◆ **What is expected**
Would you transcribe only the lines below, from the one containing "The width and" through the end of the material, exactly and with no pictures?

◆ **Task input**

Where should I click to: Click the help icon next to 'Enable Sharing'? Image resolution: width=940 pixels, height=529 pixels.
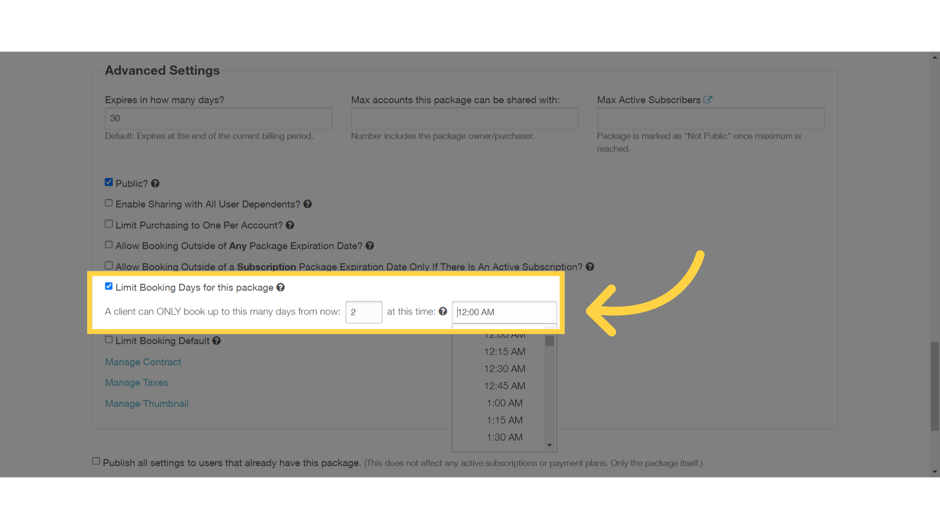coord(308,204)
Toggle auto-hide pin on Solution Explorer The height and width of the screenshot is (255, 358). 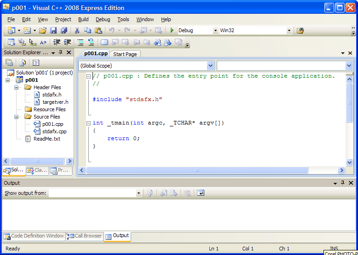[x=60, y=53]
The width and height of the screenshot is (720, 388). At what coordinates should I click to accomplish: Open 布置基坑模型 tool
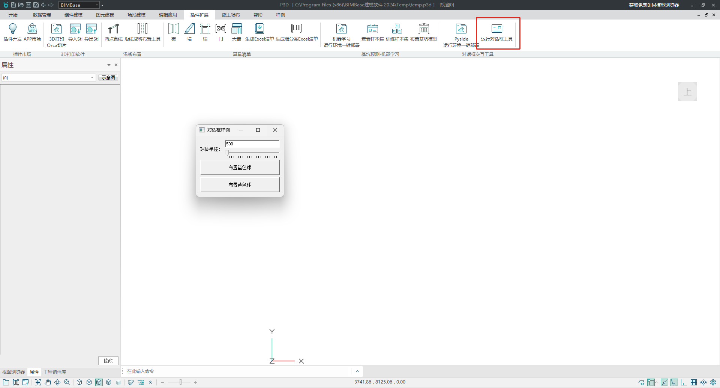[x=424, y=29]
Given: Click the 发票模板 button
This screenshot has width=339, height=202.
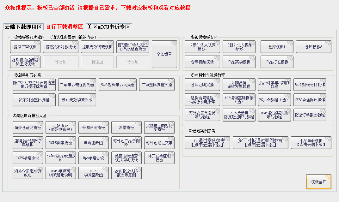Looking at the screenshot, I should 126,128.
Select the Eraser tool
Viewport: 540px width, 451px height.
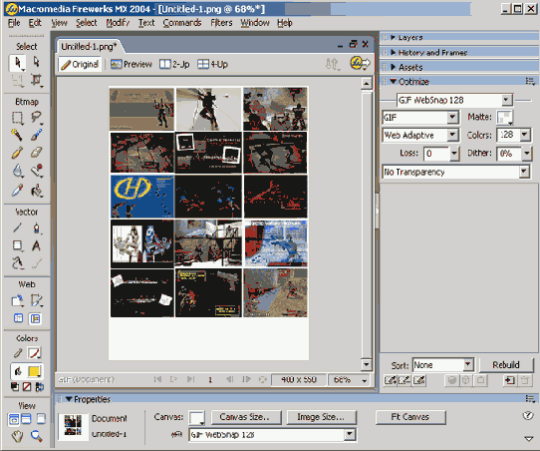tap(36, 153)
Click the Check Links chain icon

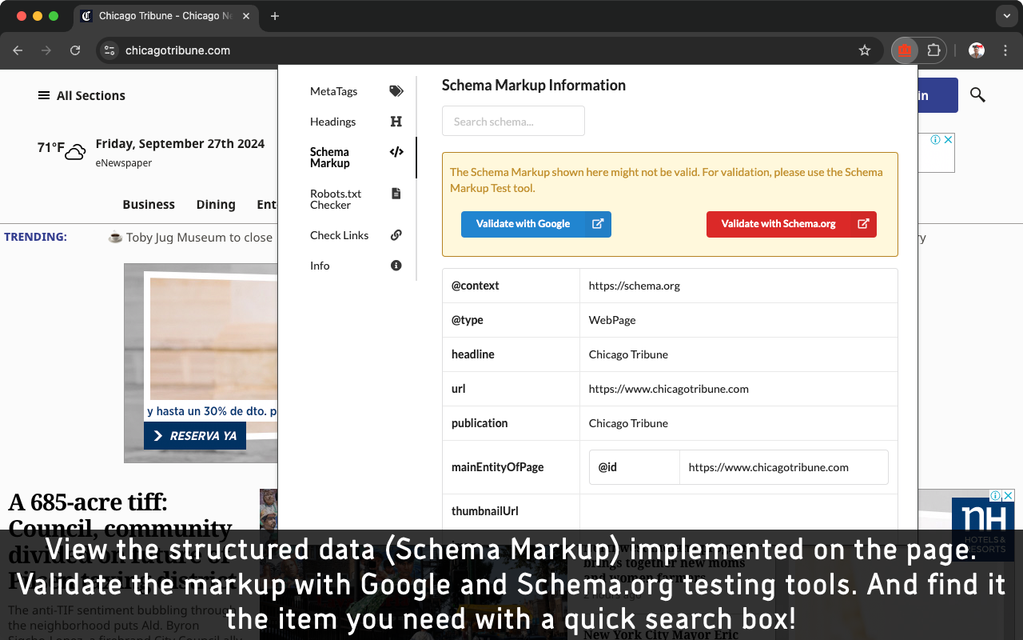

◆ **Task output**
The width and height of the screenshot is (720, 388). At what coordinates should I click to accomplish: Open 布置基坑模型 tool
[x=424, y=29]
Given: Click the 发票模板 button
This screenshot has width=339, height=202.
Looking at the screenshot, I should 126,128.
Select the Eraser tool
Viewport: 540px width, 451px height.
tap(36, 153)
Click the Check Links chain icon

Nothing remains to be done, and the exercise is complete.